The Court reiterates that the adequacy of compensation would be diminished if it were to be paid without reference to various circumstances liable to reduce its value, such as unreasonable delay (see, mutatis mutandis, Stran Greek Refineries and Stratis Andreadis v. Greece, judgment of 9 December 1994, Series A no. 301-B, p. 90, § 82). Abnormally lengthy delays in the payment of compensation for expropriation lead to increased financial loss for the person whose land has been expropriated, putting her in a position of uncertainty especially when the monetary depreciation which occurs in certain States is taken into account (see Akkuş v. Turkey, judgment of 9 July 1997, Reports of Judgments and Decisions 1997-IV, § 29).

The Court observes that according to the calculation method adopted in the judgment of Aka v. Turkey case (judgment of 23 September 1998, Reports 1998-VI, § 56) on the date of the payment the amount of full compensation should have been TRL 23,724,356,975 (approximately EUR 18,405). The applicant received TRL 25,800,040,000 (approximately EUR 20,015) which is 108.7 % of the full compensation.
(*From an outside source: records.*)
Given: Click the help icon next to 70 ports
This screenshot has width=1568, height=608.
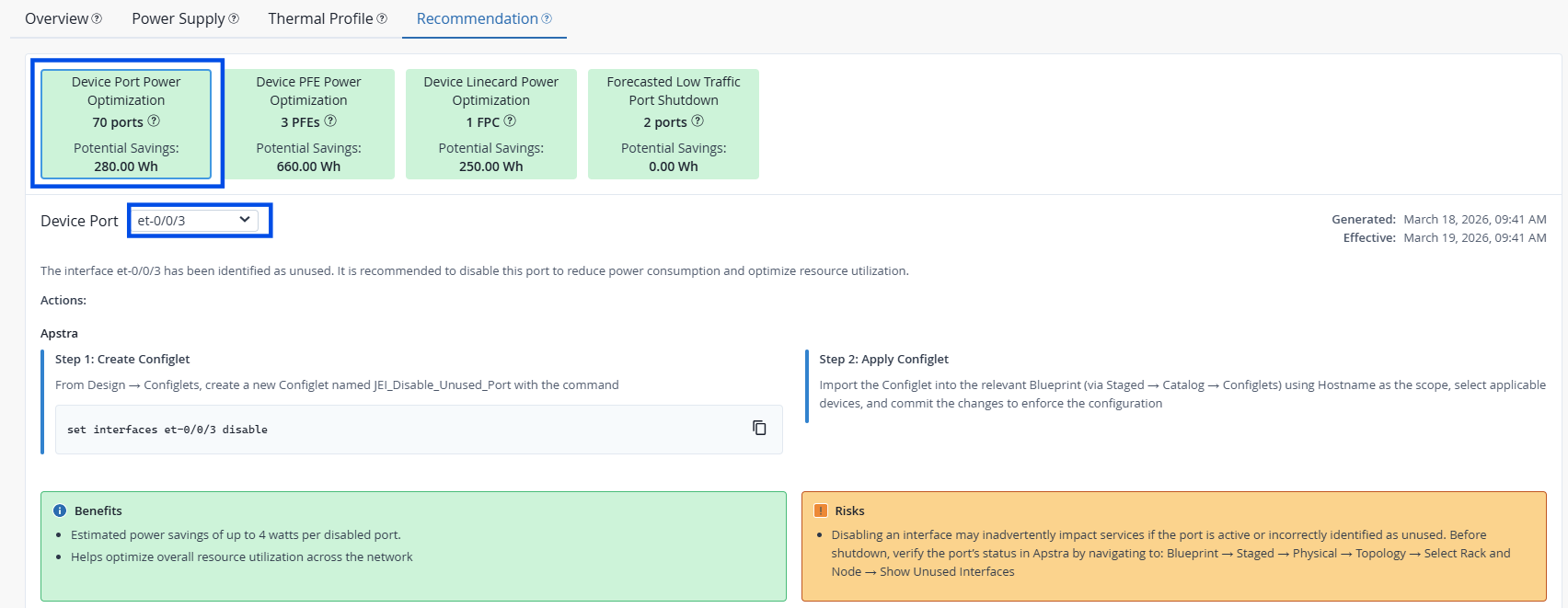Looking at the screenshot, I should 154,121.
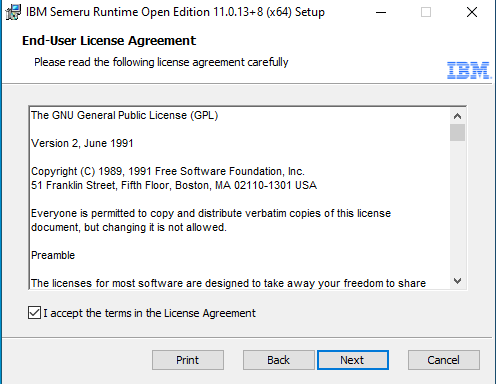
Task: Click the license text scrollbar thumb
Action: (457, 132)
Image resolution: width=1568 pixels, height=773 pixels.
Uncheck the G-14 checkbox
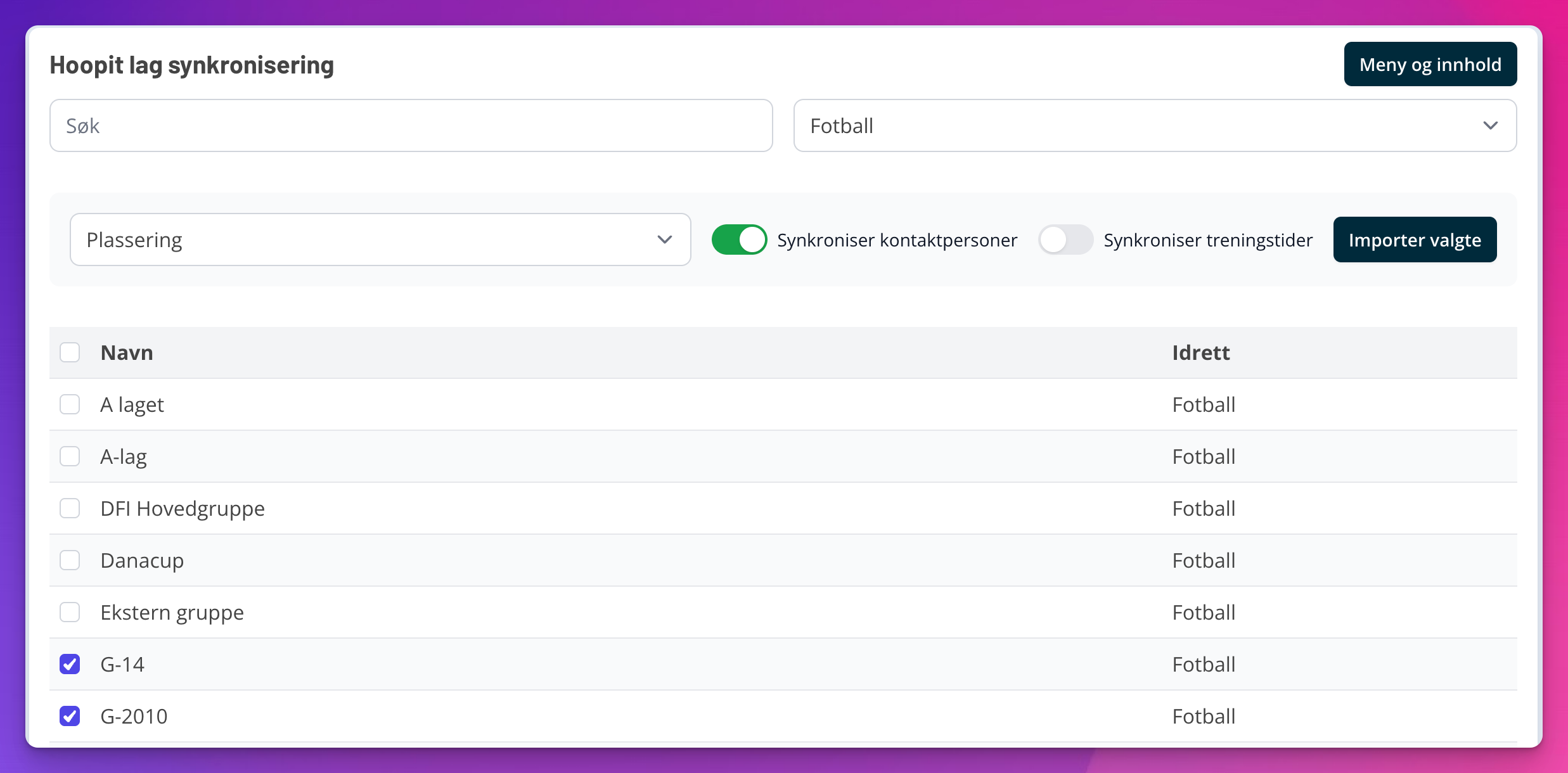70,664
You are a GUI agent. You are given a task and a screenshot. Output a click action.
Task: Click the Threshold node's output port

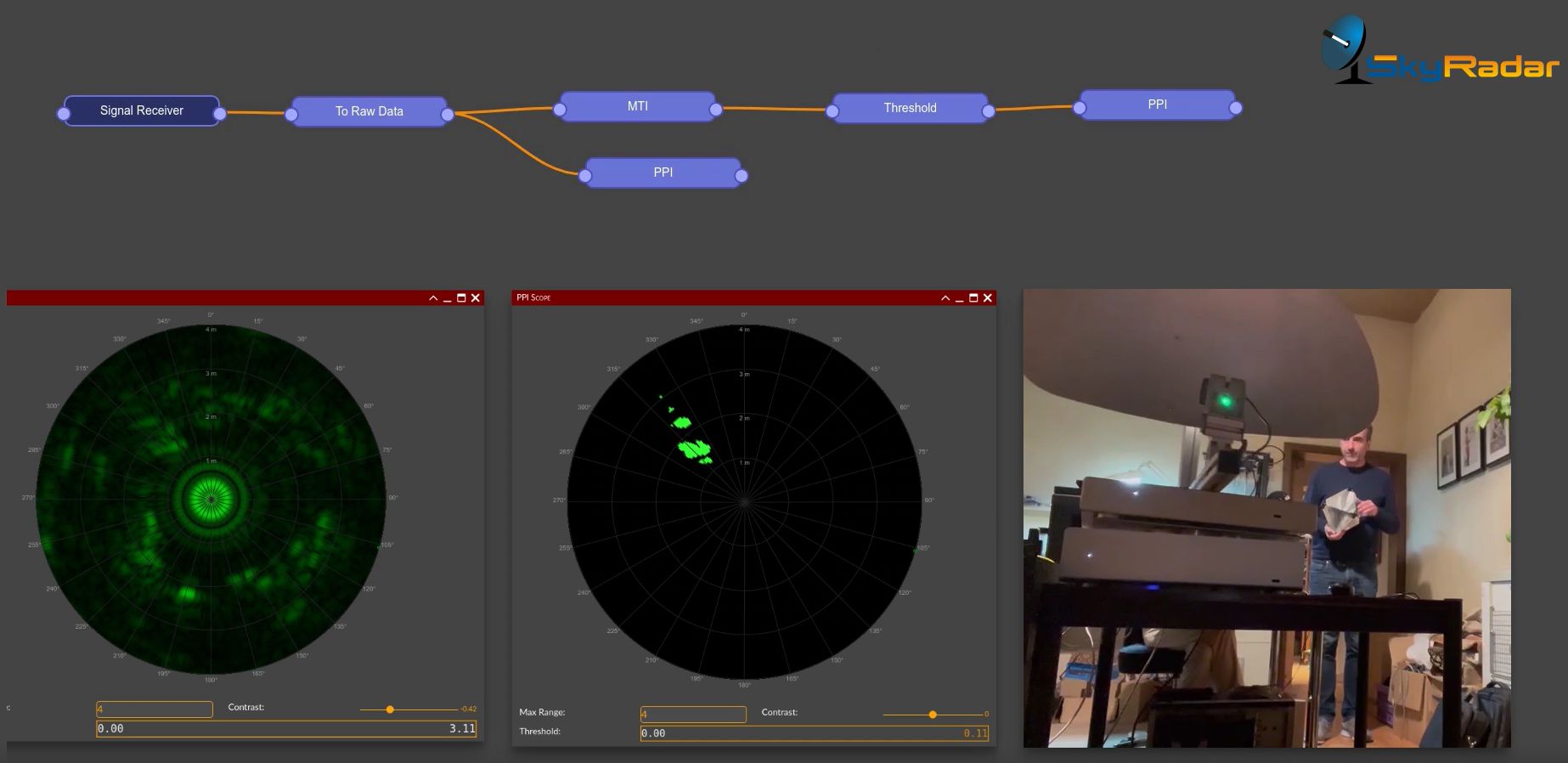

Thus, the Court finds that the applicant appears to have suffered no damage in respect of the amount of compensation awarded to her by the İskenderun Civil Court of First Instance on 27 February 2001. The Court observes that the interest rate applied to the additional compensation was sufficient to compensate the applicant for any damage.

It follows that this complaint is manifestly ill-founded and must be rejected in accordance with Article 35 §§ 3 and 4 of the Convention.

b) As to the complaint under Article 6 § 1 of the Convention, the Court observes that the applicant based this complaint on the same facts as those relied on in support of the complaint under Article 1 of Protocol No. 1. It therefore considers that it is not necessary to examine this part of the application (see, among others, Eraslan v. Turkey (dec.), no. 54532/00, 29 April 2004).

For these reasons, the Court unanimously

Decides to adjourn the examination of the applicant’s complaints under Article 6 § 1 of the Convention and Article 1 of Protocol No. 1 insofar as they concern the expropriation of 15 June 1998 and subsequent proceedings;

Declares the remainder of the application inadmissible.